▶ **Exercise aim**
Output the records between the lines holding "Click the short" and "[x=108, y=190]", inclusive, as a two-column CSV with the headers input and output. Give one row per record, with its text and its answer each in one quoted field and any line breaks turned into spaces.

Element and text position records
>> Start
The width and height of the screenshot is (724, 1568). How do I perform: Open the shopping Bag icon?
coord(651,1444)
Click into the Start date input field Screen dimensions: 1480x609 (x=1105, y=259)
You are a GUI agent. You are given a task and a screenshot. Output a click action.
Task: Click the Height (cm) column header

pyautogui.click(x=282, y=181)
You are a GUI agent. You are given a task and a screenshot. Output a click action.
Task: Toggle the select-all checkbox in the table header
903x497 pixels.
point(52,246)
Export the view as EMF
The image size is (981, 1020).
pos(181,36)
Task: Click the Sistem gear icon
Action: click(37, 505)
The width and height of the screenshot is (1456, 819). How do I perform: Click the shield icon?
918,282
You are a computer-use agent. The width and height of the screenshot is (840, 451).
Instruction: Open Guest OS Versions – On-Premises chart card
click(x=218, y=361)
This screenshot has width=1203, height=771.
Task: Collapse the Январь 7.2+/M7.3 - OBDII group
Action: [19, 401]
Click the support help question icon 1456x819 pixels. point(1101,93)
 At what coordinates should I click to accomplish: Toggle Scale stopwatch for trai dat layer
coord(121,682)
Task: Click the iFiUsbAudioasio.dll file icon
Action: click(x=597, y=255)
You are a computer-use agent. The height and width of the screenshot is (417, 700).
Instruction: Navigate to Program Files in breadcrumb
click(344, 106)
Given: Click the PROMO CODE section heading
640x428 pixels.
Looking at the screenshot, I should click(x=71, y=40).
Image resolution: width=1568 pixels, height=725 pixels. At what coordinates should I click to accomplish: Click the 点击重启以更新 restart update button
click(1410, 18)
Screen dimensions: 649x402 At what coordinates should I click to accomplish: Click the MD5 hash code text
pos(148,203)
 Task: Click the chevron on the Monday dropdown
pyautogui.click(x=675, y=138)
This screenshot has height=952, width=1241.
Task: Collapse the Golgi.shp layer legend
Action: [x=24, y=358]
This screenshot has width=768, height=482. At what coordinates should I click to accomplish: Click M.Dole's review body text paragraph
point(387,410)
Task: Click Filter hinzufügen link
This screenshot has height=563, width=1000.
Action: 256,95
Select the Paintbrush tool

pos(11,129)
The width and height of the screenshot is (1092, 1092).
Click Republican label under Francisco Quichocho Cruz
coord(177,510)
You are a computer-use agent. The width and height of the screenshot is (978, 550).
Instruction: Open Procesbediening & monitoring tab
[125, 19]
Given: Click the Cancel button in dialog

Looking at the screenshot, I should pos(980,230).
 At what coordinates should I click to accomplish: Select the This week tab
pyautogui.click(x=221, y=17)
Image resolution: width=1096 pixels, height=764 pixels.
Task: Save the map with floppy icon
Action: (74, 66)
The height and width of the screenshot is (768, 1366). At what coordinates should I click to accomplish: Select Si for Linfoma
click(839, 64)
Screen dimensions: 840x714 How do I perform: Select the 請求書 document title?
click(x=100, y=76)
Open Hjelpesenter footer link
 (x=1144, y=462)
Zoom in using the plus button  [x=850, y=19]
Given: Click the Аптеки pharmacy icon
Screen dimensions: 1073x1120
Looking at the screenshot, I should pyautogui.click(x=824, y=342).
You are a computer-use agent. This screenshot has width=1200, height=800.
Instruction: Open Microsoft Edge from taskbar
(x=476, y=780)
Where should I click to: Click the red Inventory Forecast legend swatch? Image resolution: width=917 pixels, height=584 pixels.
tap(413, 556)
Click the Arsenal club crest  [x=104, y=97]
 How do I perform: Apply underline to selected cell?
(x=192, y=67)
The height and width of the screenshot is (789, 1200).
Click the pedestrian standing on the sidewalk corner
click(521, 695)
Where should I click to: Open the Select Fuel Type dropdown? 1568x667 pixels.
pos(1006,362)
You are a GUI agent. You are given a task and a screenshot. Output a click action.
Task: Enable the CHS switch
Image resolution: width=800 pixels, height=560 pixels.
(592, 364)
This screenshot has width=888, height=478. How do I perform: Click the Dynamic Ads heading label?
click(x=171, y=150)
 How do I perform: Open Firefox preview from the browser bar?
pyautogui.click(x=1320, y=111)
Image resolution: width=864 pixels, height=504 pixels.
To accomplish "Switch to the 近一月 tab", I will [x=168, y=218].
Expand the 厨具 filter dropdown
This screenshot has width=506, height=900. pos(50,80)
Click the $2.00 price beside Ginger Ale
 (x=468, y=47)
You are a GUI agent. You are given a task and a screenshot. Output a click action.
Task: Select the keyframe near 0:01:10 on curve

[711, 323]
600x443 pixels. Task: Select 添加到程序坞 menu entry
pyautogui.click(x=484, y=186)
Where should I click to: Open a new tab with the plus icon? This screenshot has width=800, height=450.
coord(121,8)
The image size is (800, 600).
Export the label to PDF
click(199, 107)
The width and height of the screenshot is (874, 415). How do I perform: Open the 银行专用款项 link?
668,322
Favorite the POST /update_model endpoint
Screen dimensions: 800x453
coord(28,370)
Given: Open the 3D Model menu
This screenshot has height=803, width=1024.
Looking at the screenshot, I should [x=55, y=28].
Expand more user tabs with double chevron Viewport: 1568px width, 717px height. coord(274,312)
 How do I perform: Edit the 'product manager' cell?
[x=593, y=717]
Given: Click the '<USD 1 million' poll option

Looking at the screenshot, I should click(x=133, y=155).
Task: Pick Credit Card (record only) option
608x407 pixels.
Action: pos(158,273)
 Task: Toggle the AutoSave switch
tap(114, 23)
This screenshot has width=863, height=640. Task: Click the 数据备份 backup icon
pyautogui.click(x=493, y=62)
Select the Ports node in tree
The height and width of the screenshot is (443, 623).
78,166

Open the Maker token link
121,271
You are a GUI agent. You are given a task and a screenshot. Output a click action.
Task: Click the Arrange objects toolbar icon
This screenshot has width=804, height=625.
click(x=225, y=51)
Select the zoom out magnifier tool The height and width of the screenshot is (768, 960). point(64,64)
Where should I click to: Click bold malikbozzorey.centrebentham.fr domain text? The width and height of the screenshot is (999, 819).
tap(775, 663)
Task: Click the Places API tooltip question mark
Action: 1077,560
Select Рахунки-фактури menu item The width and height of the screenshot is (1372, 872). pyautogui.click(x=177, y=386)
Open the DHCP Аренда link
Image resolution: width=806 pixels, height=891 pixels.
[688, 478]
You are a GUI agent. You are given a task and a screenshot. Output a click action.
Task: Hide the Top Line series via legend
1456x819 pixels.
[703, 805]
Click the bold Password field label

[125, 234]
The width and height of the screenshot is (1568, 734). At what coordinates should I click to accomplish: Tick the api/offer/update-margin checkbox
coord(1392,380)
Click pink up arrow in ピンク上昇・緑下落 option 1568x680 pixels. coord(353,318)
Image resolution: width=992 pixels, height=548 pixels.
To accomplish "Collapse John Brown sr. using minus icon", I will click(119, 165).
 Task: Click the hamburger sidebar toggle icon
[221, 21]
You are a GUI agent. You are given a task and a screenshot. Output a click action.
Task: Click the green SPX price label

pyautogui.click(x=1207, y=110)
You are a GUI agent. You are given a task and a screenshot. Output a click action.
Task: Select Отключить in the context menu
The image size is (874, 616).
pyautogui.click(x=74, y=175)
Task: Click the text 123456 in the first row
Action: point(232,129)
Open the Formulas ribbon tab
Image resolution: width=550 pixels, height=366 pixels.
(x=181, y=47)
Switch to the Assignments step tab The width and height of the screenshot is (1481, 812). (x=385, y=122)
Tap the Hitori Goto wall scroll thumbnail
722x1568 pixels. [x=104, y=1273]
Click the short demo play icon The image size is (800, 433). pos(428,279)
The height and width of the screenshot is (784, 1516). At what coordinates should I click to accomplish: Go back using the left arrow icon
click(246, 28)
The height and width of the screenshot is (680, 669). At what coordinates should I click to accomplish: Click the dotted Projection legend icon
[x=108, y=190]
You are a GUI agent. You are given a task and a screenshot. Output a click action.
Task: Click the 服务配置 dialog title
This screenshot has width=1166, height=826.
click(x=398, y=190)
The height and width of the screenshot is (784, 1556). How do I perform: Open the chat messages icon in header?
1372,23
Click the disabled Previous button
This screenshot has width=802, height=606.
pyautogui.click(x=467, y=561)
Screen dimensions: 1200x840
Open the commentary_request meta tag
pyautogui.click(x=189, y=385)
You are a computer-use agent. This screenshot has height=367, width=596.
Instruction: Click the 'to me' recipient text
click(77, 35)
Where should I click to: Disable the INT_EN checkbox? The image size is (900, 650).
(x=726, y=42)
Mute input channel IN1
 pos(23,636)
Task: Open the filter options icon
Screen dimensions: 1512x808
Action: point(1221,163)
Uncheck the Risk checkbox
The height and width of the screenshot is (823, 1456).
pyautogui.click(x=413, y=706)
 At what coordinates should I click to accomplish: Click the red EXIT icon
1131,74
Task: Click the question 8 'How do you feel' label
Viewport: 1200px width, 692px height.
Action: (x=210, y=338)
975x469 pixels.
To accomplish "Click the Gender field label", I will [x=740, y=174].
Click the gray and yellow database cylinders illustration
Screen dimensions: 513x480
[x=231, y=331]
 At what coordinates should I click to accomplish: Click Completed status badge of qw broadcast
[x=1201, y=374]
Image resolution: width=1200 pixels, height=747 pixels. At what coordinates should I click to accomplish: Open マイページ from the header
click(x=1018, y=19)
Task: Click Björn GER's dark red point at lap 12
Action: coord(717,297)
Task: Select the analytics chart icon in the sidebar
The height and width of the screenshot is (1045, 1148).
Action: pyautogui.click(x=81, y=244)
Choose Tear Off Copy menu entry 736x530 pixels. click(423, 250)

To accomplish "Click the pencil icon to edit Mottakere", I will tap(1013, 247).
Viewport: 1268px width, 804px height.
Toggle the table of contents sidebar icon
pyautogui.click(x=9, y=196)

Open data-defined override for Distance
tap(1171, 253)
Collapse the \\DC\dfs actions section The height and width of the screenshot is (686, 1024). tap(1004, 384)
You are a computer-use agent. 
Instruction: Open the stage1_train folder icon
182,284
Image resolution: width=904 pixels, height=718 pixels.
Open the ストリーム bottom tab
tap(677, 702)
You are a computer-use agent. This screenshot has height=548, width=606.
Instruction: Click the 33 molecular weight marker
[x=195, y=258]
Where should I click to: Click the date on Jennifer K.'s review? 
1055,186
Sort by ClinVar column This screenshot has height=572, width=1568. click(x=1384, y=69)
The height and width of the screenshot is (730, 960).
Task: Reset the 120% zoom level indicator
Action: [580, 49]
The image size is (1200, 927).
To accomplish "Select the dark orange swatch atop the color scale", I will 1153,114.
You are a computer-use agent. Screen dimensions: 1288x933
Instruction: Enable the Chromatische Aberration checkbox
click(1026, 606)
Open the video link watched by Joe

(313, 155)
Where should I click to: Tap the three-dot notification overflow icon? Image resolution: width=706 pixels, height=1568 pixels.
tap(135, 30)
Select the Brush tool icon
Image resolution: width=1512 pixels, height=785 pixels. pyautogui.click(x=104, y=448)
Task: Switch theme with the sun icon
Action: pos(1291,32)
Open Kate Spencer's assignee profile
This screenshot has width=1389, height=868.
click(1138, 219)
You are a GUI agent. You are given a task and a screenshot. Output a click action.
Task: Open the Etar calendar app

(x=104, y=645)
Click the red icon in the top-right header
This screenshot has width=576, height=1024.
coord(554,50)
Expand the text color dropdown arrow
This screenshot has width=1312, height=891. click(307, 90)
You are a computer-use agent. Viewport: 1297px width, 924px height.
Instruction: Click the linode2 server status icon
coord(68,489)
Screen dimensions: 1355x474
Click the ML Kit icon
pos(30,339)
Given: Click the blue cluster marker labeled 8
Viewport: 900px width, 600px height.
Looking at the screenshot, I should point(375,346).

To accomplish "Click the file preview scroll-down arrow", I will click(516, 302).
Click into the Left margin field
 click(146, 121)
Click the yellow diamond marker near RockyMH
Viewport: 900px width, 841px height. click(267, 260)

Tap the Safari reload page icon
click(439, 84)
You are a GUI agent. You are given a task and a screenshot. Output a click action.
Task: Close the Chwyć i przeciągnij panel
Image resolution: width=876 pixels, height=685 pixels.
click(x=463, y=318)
>> End
▶ **Task solution**
input,output
"Click the short demo play icon The image size is (800, 433).","pos(428,279)"
"The height and width of the screenshot is (784, 1516). At what coordinates should I click to accomplish: Go back using the left arrow icon","click(246, 28)"
"The height and width of the screenshot is (680, 669). At what coordinates should I click to accomplish: Click the dotted Projection legend icon","[x=108, y=190]"